THE RECORDS:

────────────────────

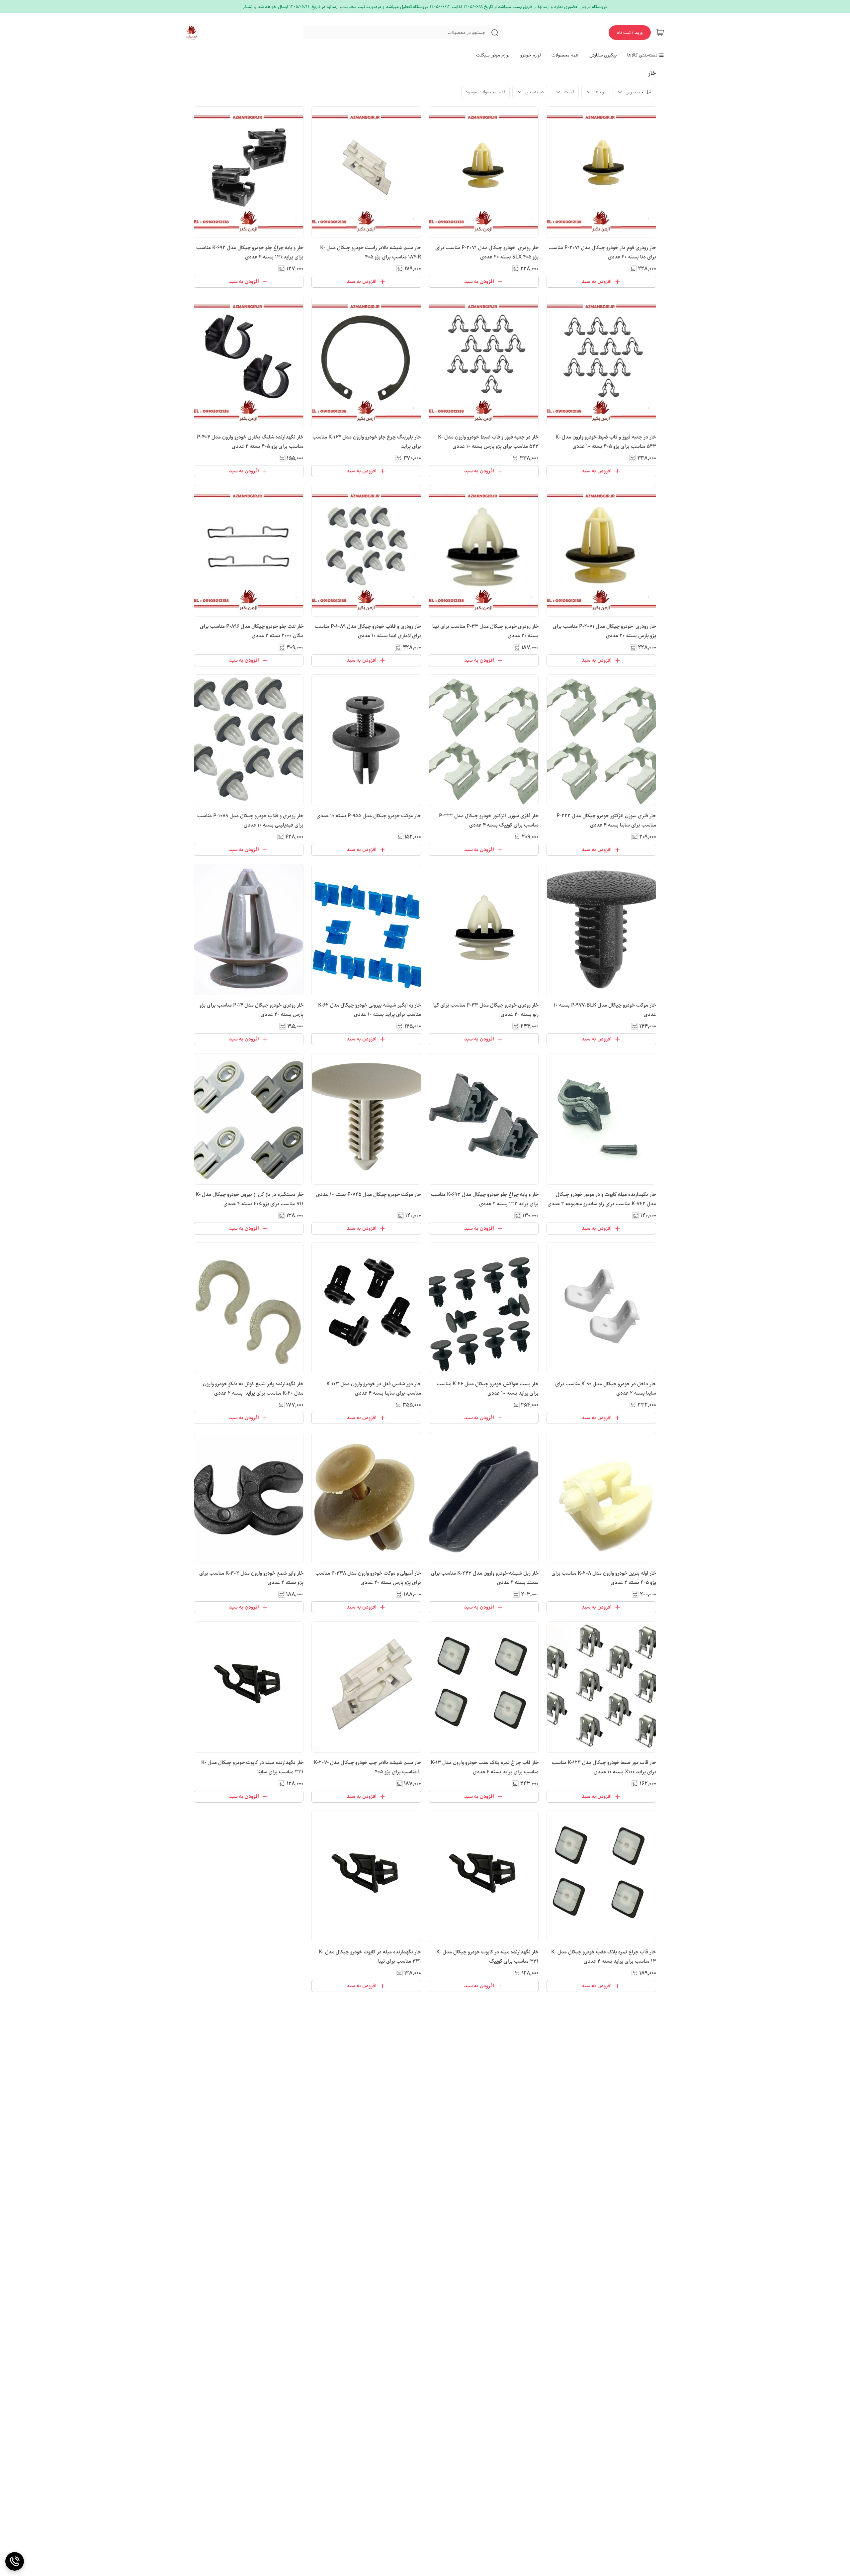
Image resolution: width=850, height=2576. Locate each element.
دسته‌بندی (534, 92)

────────────────────

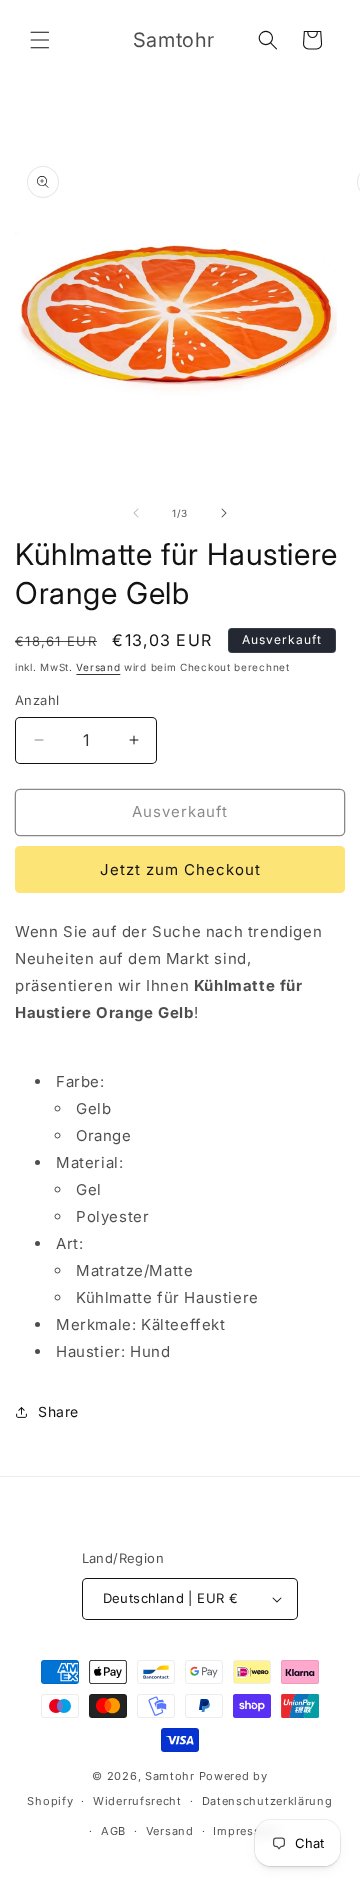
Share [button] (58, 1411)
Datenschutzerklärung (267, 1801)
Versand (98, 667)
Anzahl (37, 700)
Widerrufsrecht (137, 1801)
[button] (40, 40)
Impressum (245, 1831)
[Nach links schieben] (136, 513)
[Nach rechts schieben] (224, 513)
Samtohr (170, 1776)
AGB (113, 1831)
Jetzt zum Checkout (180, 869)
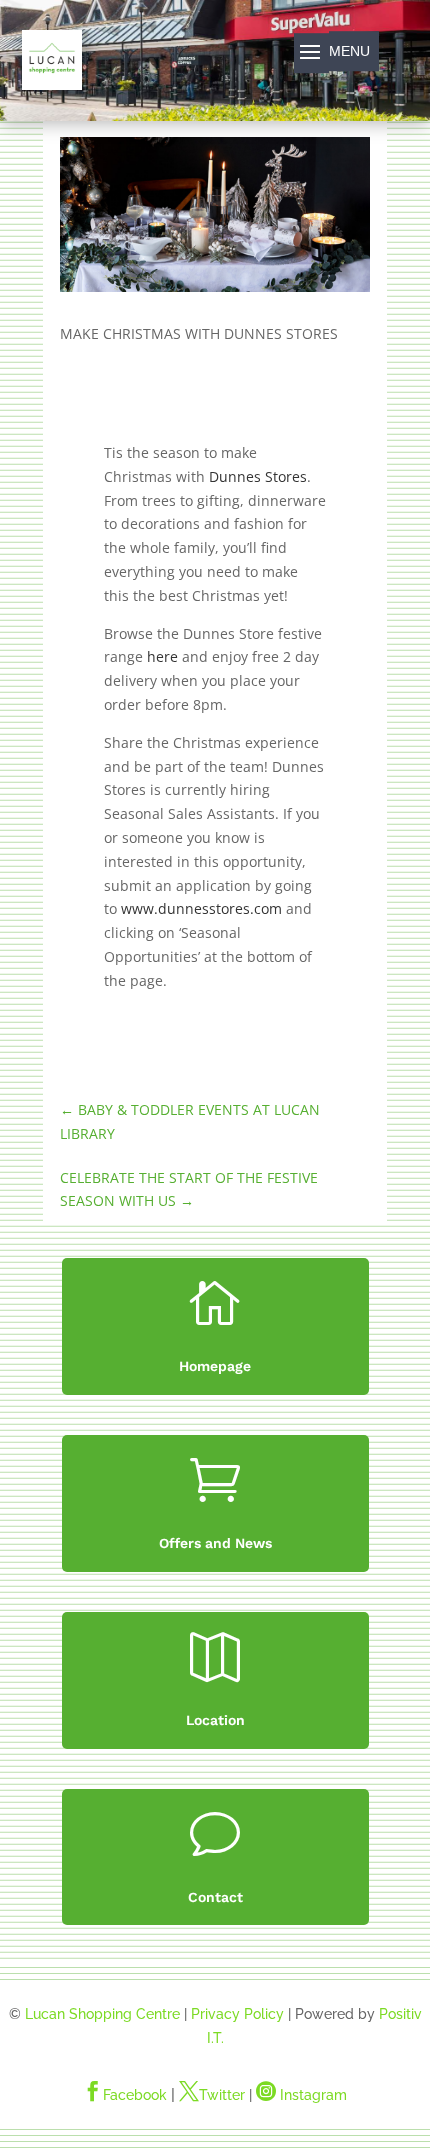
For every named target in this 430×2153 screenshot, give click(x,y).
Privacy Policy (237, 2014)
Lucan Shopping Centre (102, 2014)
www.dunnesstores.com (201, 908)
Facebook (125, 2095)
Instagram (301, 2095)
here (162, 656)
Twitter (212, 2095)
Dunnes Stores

────────────────────

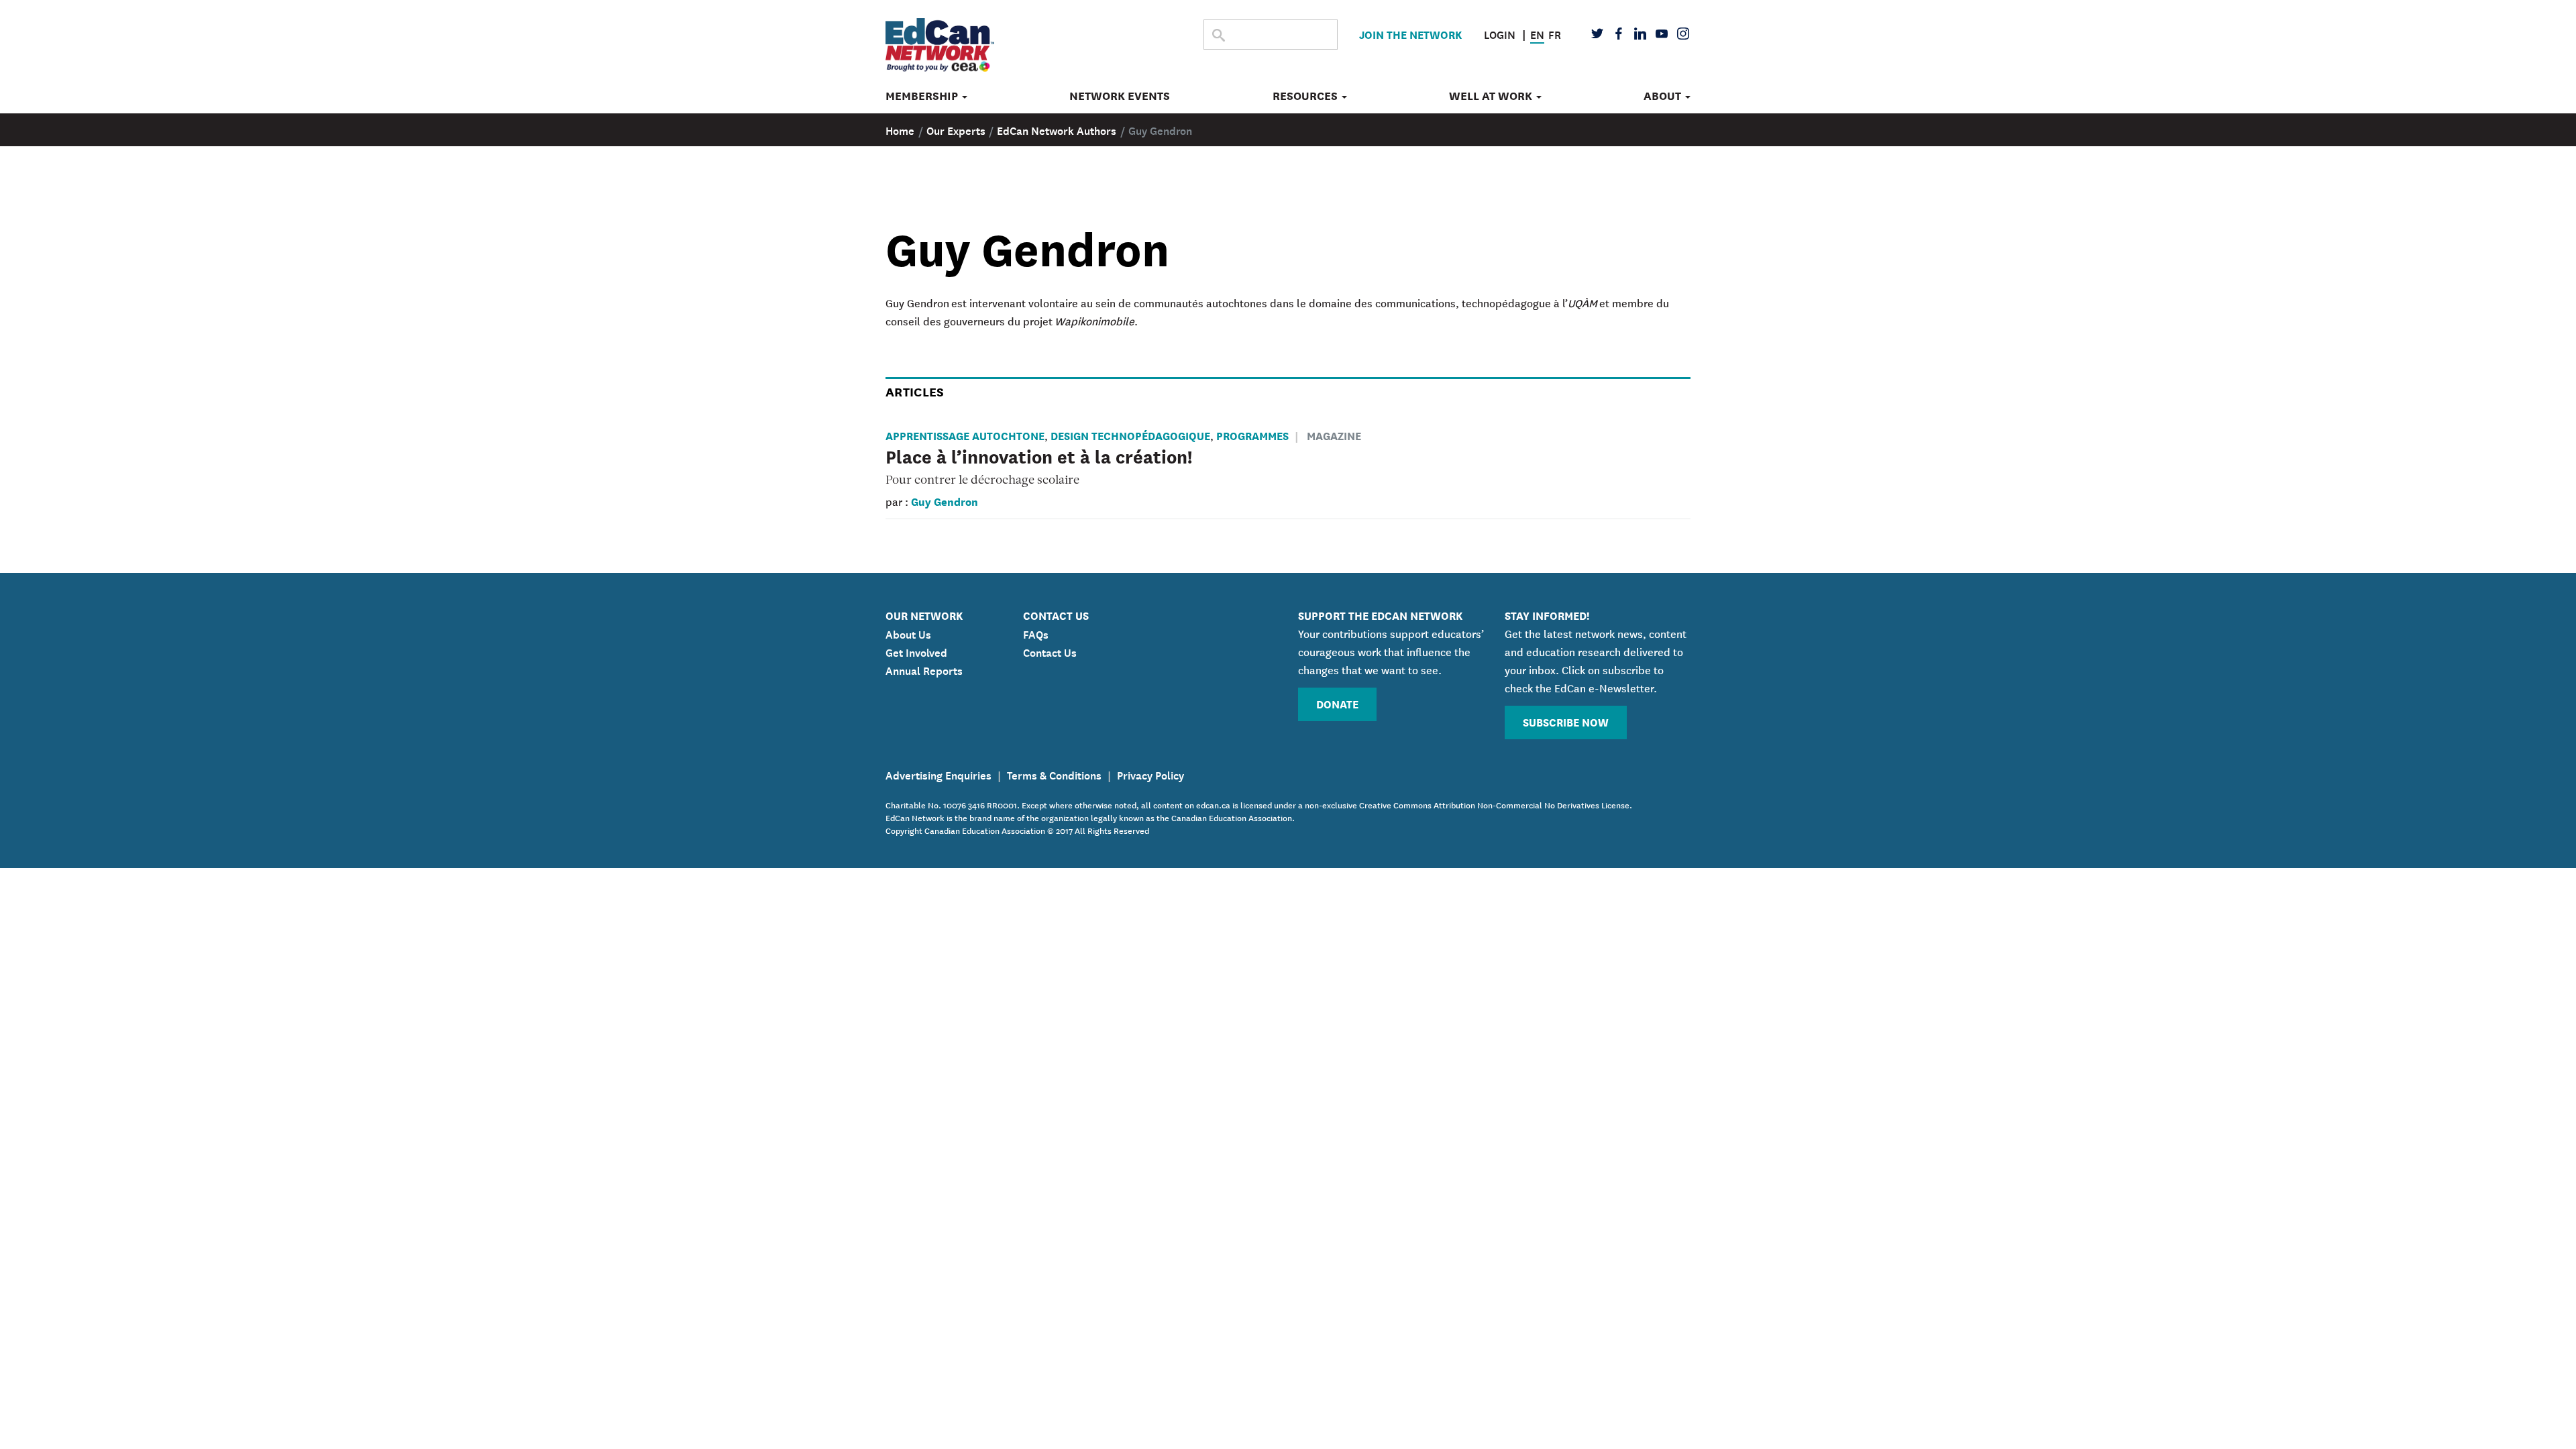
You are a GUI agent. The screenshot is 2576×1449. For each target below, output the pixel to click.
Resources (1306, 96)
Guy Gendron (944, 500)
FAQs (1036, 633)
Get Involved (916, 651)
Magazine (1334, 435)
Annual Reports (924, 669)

────────────────────

PROBLEM:
Each line of the entries above that contains "target" is to be copied.

SOLUTION:
For every named target in this 430×2153 screenshot, give click(x,y).
You are a GUI agent. The screenshot is 2576×1449. For each target below, output the pixel to click.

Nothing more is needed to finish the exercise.